Speak to your G.P or find a therapist online. Check out this information on types of therapy and finding an accredited practitioner.
Take a break from drinking coffee, tea or drinks with caffeine.
Go outside for a walk (in nature if possible) for 30 minutes a day.
Give alcohol a break as it is a depressant and actually increases anxiety once its effects have worn off. If you can't stop drinking, try out a free Recovery 2.0 Meeting online or Alcoholics Anonymous.
If you use drugs recreationally, give this a break. If you can't stop, try out a free, online Narcotics Anonymous meeting.
Look at your diet. Try to cut out processed foods and eat lots of green, fresh vegetables. You can look at some free example recipes on this site for ideas!
Give the news a break. Don't watch it or read it for a week. See how media can be a daily drip feed of misery that detracts from your wellbeing.
Try giving social media a break. Comparing yourself and wondering why everyone else' lives look so much better gets very wearing.
Try some grounding exercises. I learned these in therapy to help me to be present and get out of my head.
If you have tried all other options and the mental pain persists, speak with your therapist about medication solutions: SSRI's or other anti-depressants. There is no shame in taking medication if you need it. I do!

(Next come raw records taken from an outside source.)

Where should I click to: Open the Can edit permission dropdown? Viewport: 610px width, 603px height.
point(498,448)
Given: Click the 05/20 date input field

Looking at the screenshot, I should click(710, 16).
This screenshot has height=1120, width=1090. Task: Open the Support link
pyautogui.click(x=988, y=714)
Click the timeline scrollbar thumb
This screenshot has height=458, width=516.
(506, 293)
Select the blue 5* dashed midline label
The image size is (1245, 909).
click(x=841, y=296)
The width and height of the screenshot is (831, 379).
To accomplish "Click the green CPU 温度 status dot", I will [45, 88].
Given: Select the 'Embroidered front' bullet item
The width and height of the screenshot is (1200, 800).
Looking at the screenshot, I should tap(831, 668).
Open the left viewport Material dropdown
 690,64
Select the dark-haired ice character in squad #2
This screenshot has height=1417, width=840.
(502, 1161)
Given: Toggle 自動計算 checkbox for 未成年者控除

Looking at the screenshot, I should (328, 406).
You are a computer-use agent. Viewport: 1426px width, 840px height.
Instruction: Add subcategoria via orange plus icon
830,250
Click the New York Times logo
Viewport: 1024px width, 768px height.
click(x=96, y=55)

If you are suffering, finding the courage to take action with one of the above steps will be the first step on the ladder to living free of constant fear. If you want to email me at email@example.com, I can also share with you more candidly some of the things that have helped me. Whilst I am not a licensed therapist, I can share my experiences from recovery and inform you as a licensed yoga teacher.
This year, many people are suffering more with their mental health than ever before. It is a perfectly understandable and reasonable response to all of the change, uncertainty and isolation of this year. I am working with many others out there to de-stigmatise discussion about mental health so that people are not afraid to say they need help. We all need help, and we can't survive without each other. Let's drop the shame in admitting it, all reach out and haul one another onto the life raft, so we can all survive and thrive!